Rosie felt sorry for the lad in many ways. The two had got on well from the first and he was enchanted with Bernadette. It was Rosie he often sought out to talk to. She didn’t talk to him about the disagreements he had with his parents, she had no need to, and so he opened up to her. ‘They want to own me body and soul,’ he complained.
‘They’re concerned, Phelan.’
‘They think I’m a wean.’
‘No,’ Rosie said. ‘They know the age of you. It’s a habit you get into as a parent. See, wee Bernadette is just a baby, and I do everything for her, change her, feed her.
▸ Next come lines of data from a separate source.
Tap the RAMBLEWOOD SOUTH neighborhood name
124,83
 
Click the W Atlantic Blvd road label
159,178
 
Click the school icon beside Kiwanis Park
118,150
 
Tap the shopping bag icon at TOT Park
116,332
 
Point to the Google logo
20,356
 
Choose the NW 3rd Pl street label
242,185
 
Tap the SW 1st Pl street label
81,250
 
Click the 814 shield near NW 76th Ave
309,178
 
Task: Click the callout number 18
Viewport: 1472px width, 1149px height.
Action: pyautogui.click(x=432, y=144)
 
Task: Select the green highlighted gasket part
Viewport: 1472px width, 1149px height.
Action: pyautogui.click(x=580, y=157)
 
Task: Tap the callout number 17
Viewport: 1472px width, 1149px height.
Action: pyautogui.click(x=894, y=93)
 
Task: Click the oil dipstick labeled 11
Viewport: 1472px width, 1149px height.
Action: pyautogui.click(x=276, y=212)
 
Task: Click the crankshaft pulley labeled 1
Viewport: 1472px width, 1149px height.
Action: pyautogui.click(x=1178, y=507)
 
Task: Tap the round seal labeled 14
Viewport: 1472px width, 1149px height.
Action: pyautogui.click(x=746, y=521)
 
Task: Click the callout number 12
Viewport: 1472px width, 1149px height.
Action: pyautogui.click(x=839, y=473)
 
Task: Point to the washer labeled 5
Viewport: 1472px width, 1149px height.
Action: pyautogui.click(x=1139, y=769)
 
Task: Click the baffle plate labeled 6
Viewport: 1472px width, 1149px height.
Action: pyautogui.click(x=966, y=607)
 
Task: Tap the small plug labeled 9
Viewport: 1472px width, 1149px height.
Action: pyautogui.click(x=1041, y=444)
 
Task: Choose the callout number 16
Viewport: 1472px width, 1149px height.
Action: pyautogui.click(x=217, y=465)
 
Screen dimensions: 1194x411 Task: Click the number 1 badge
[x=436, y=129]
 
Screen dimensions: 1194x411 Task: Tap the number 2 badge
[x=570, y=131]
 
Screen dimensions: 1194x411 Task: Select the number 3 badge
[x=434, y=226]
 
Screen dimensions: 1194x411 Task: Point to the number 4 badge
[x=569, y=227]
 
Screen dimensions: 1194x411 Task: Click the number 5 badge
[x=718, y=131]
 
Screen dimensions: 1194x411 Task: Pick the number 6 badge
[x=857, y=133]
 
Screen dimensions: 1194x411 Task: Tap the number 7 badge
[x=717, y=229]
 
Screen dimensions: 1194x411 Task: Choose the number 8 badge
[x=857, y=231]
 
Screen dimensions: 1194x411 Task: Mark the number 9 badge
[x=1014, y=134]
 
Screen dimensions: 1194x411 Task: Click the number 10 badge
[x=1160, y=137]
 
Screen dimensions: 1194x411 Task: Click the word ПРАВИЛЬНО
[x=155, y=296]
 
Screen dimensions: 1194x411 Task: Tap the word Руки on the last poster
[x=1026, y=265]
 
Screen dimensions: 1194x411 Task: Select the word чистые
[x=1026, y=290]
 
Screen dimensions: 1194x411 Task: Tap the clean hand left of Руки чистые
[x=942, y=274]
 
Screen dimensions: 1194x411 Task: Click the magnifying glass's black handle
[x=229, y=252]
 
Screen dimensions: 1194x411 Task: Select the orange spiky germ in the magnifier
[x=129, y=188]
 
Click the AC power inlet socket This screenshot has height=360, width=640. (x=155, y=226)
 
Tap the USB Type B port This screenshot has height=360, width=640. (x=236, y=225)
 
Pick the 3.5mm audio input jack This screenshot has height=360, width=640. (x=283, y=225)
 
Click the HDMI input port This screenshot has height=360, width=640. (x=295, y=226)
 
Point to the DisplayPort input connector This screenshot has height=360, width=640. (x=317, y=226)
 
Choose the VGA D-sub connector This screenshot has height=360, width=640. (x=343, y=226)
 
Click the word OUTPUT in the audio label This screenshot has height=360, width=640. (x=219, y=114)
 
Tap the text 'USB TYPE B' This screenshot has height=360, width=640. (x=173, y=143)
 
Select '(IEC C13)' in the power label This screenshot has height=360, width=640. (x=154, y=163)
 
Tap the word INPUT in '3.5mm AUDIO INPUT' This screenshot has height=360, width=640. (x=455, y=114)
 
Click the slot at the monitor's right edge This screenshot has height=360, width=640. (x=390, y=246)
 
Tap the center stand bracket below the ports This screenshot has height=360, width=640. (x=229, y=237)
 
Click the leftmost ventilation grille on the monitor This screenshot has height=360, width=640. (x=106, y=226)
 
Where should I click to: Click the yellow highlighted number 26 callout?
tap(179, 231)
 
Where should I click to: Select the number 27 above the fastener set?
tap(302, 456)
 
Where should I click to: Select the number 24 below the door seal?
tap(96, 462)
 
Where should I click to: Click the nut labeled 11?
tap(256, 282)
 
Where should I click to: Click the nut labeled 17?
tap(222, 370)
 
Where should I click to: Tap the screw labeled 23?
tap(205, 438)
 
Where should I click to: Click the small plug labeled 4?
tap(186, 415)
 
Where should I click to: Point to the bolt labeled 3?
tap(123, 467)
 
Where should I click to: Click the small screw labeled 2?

Later I’ll hold her hand as she walks, pick her up if she falls and wipe the tears from her eyes. I’ll get her ready for school, buy her copy books and a school bag and fix her dinner.
‘And through it all, I’ll be there, caring for her, loving her, being the person to lean on. All that care and love cannot be turned off, like water from a tap. As you grow up, parents must adjust and sometimes it’s not so easy. Maybe if you talked more about what you’re doing, and who you’re meeting, it would make it better for them.’
Phelan’s reply lent an icy chill to Rosie’s spine. ‘If Mammy knew the half of what I do some nights, she’d worry herself into an early grave,’ he said.
‘Phelan, for God’s sake, don’t do anything silly.’
‘A man has to do what he believes in, even our Danny said that,’ Phelan told her with a hint of pride.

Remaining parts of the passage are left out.